Painting with Passion
In her poem Phenomenal Woman, Maya Angelou wrote:
"It's in the reach of my arms,
The span of my hips,
The stride of my step,
The curl of my lips.
I'm a woman Phenomenally.
After meeting local muralist Darlene Taylor, there is no better way to describe her than as a "phenomenal woman." Before meeting Darlene, you meet her smile. It is big and contagious, much like her personality. A Dallas/Fort Worth native, Darlene has called Texarkana home for 13 years. Darlene has completed over 160 murals throughout five states, at least ten of which are in the Texarkana area. "I did not go into this to be a professional muralist," Darlene said. "I was working at Julies Deli full-time, enjoying my life."
Darlene's life drastically changed after her husband passed away. She fell into what she called a "funk," as many people do. One year after her husband's passing, Darlene noticed the side of her house was faded, and she did not have enough money to paint the entire house. Luckily, her stepdaughter worked at Lowe's in the paint department, and she was able to collect paint. Therefore, an array of paint colors was at Darlene's fingertips. Darlene recalled thinking, "I'll just take this paint and paint something happy on the side of the house." The rest was history.
After painting "something happy" on the side of her house, Darlene was quickly noticed. Darlene said, "the next thing you know, I am painting something else for someone else, and so on." The mural or painting that gained a large amount of attention was the "Welcome to DeQueen" sign she painted for the Minorities Affairs Council. Still working full-time at Julie's Deli, Darlene painted murals in her spare time. Laughing, she shared, "I was starting to meet myself coming and going." Darlene decided to leave Julie's Deli to pursue painting full-time. Julie Furlow, the owner of Julie's Deli, told her, "Go! Get out! Go be somebody!” Darlene said, "So I did! I quit. On January 1, 2021, I left Julie's."
Now a full-time muralist and artist, Darlene recently finished working on a contract piece for Kinetic's "Proud to be from Here" mural in downtown Texarkana. After three months, the possibility of a new mural is an option.
Darlene loves people, and people love her. She shared, "I literally cannot go into Walmart without someone stopping me every five feet saying, 'You're that lady that paints?!' I love it. People see me in my paint-covered clothes and big trademark hat and are inspired by what I do. So I continue to do what I do to be inspiring!"

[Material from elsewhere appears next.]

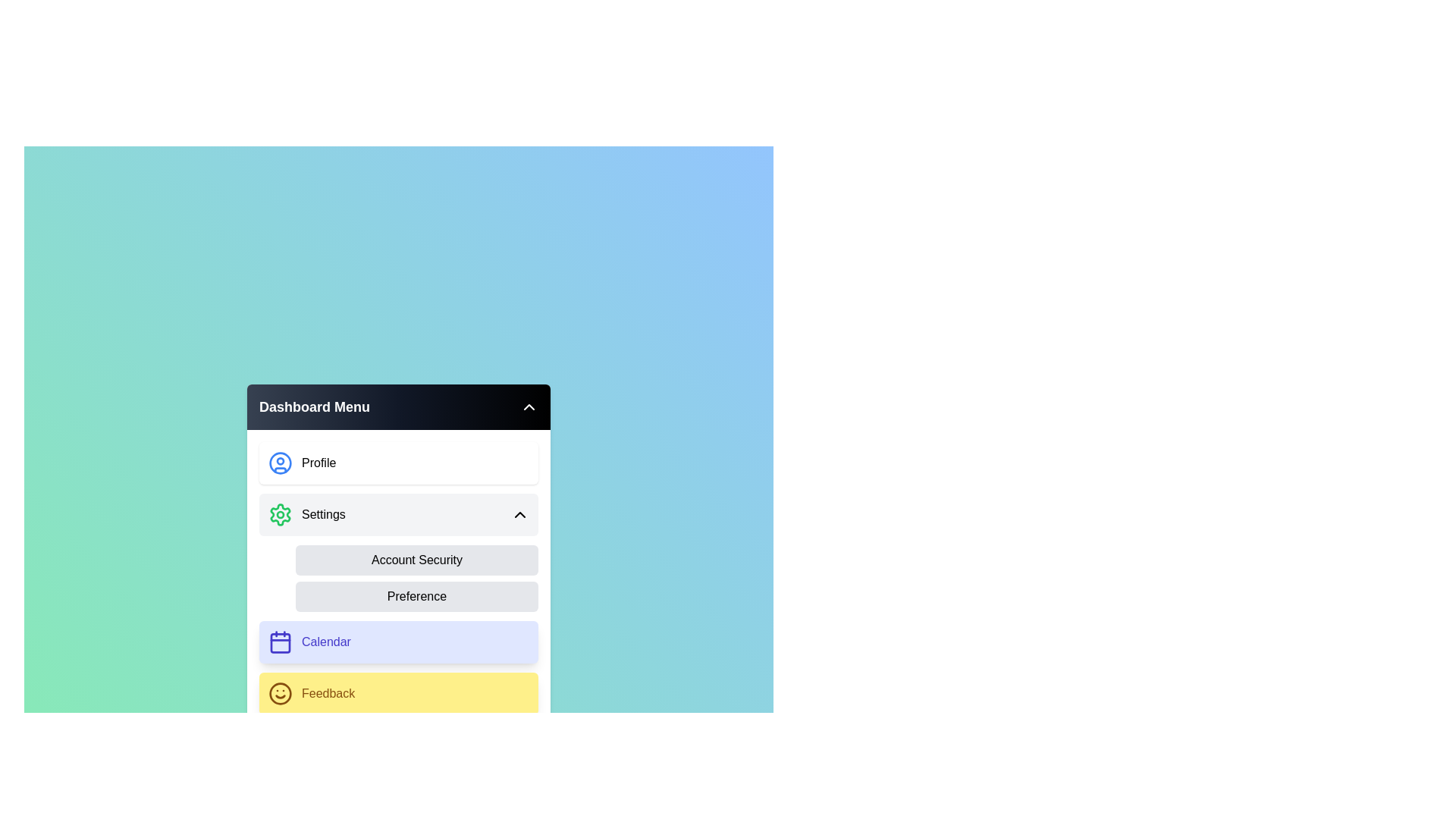 This screenshot has height=819, width=1456. Describe the element at coordinates (399, 642) in the screenshot. I see `the fourth button in the 'Dashboard Menu' located between 'Preference' and 'Feedback'` at that location.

Growing up, Darlene's mother always encouraged her to learn new skills, take an interest in new hobbies, and develop them. She especially reminded Darlene of this advice every year when celebrating Darlene's birthday. Darlene's mother was a graphic designer but was passionate about many things. "She had many degrees and was continuously graduating with another, it seemed," Darlene said. Darlene's mother was not only her biggest cheerleader but also her biggest inspiration growing up. Now, Darlene says friends like Jes Wiener and Joseph Raymond inspire her. "In a community the size of Texarkana's, originality can sometimes seem oversaturated. Things that you think are original to you may be someone else's bread and butter. That said, there's enough pie for everyone," Darlene said. "You really just have to figure out what your talent is, your passion, and make it unique! Do something a little extra to make it different and stand out!
A truly phenomenal woman, Darlene uses her positivity to inspire others through her work. Famous American painter Hans Hofmann once said, "Every art expression is rooted fundamentally in the personality and temperament of the artist." Darlene may be known as a "muralist," but she is truly an artist in every version of the definition. Her personality radiates through her murals. Each original and vastly different from the last, they leave you excited to see the next. However, Darlene's story might be the most beautiful piece of work.